ALERT: Some images may not load properly within the Knowledge Base Article. If you see a broken image, please right-click and select 'Open image in a new tab'. We apologize for this inconvenience.

Outbound message delivery fails with "550-5.7.26 unauthenticated email" response


Article ID: 221490


Updated On:


Messaging Gateway


When attempting to deliver mail to a downstream / external mail server, the messages are rejected and the Message Audit Log indicates that the message has failed DMARC authentication:

550-5.7.26 unauthenticated email from is not accepted due to\r\n550-5.7.26 domain's dmarc policy. please contact the administrator of\r\n550-5.7.26 domain if this was a legitimate mail. please visit\r\n550-5.7.26 to learn about the\r\n550 5.7.26 dmarc initiative. y129si4332442ybf.273 - gsmtp


The destination mail server is rejecting the message due to DMARC authentication failure.

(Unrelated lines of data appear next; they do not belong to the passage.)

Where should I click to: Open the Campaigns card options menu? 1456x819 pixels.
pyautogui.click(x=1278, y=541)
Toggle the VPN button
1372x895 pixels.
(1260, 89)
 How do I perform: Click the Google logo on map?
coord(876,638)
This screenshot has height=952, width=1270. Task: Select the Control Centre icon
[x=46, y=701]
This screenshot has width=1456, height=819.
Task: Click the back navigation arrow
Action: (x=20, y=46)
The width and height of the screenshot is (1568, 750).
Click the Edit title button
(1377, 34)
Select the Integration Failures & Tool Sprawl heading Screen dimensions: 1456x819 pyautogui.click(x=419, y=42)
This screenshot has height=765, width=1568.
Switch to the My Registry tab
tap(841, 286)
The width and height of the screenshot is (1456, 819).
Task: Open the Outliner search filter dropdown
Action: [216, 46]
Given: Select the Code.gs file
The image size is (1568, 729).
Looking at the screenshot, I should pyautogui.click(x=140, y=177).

Ensure that SMG is properly configured to support DMARC authentication for the sending domain / envelope sender.

  • Ensure that the sending IP used by SMG or the internet facing network address translation (NAT) address in included in any SPF records for the sending domain
  • Ensure that SMG is configured to do DKIM signing of outbound mail for the sending domain

If relaying mail for another domain by using the "Add bcc recipient" or "Route to" policy actions, the SMG internet facing IP addresses will likely need to be whitelisted by the destination mail service as SMG's IP addresses will not be listed by the SPF records as an allowed sender.